→ **Text section**
Segment Open
Where'd the other one go?


----------



## Xegras (Mar 16, 2011)

Unsilenced said:


> ...
> 
> ...
> 
> Where'd the other one go?



She shall henceforth be known as UNIBOOB!


----------



## Ley (Mar 16, 2011)

Unsilenced said:


> ...
> 
> ...
> 
> Where'd the other one go?


 

I think she didnt go through with it. I don't know, I wasn't exactly too eager to find the other one >_<


----------



## Unsilenced (Mar 16, 2011)

...

Fuck. 

I can't stop picturing some hobo coming up and taking it.


----------



## Daisy La Liebre (Mar 17, 2011)

There's this little tunnel underground that you can use to cross this busy road, and I saw some heroin there.


----------



## Littlerock (Mar 17, 2011)

Come to think of it, I once found a rusty safe with a broken lock, it had been chucked over a hill. There were some old legal papers in there. My friend who came with me was fuckall pisspants scared to look in it, she'd just finished reading _The Lovely Bones_.


----------



## Duality Jack (Mar 17, 2011)

My exe's ex (not me her ex after me) drunk on the ground in front of a bar. We chatted and agreed on many things/


----------



## Rytes (Mar 17, 2011)

I found a bunch of ripped up birds in front of a church.


----------



## KatmanDu (Mar 17, 2011)

There's a creek that ran through the neighborhood I grew up in, and small bridges where it crossed under the roads. My friends and I spent a lot of time playing in and exploring this creek growing up. Underneath one of the bridges, stuffed in a crack above the waterline, we found a stash of porno mags. Mildewed, nasty, '70s porno mags; but a goldmine to 12 year old boys nonetheless. We snagged the mags and took them with us.
Segment Closed
→ **Recorded data**
Segment Open
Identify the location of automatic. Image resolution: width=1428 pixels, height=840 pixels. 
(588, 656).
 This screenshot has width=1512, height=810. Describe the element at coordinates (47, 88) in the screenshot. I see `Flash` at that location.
Segment Closed
→ **Exercise prompt**
Reproduce the stretch of the forum thread above from "There's this little" through "reading _The Lovely Bones_.".

→ **Task solution**
There's this little tunnel underground that you can use to cross this busy road, and I saw some heroin there.


----------



## Littlerock (Mar 17, 2011)

Come to think of it, I once found a rusty safe with a broken lock, it had been chucked over a hill. There were some old legal papers in there. My friend who came with me was fuckall pisspants scared to look in it, she'd just finished reading _The Lovely Bones_.